§ Task directions
Go through the data below. Pull out every line that has the word "Flipkart".

[Collected data entries]
↓

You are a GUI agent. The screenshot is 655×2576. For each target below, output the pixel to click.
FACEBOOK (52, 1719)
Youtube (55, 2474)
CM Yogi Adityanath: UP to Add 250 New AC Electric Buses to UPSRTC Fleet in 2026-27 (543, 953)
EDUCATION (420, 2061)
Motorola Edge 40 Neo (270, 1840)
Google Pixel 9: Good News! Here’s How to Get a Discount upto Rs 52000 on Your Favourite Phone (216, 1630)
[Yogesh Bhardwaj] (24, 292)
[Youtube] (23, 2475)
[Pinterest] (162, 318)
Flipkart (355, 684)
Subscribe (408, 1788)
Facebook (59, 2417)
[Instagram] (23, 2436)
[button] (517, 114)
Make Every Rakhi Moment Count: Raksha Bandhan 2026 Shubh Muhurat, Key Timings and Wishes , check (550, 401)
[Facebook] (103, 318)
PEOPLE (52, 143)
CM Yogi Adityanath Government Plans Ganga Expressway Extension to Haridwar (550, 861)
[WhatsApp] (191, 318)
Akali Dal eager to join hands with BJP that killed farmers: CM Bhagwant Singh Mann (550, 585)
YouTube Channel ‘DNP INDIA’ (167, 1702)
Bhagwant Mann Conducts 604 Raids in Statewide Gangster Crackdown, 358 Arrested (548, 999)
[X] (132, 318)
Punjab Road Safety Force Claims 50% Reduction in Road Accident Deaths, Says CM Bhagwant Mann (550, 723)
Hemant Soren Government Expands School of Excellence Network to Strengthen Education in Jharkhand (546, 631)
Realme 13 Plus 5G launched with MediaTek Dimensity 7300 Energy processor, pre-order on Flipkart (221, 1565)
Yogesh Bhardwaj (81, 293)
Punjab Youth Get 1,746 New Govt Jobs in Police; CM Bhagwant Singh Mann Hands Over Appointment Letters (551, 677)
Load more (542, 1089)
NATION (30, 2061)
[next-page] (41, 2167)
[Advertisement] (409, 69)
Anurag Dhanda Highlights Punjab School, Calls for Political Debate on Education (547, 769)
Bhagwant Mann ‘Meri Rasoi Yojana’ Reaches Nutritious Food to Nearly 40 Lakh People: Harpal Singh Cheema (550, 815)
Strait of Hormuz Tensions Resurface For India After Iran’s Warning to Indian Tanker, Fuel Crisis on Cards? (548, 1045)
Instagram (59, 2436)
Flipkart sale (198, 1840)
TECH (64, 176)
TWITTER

↑

§ Written answer
Flipkart (355, 684)
Realme 13 Plus 5G launched with MediaTek Dimensity 7300 Energy processor, pre-order on Flipkart (221, 1565)
Flipkart sale (198, 1840)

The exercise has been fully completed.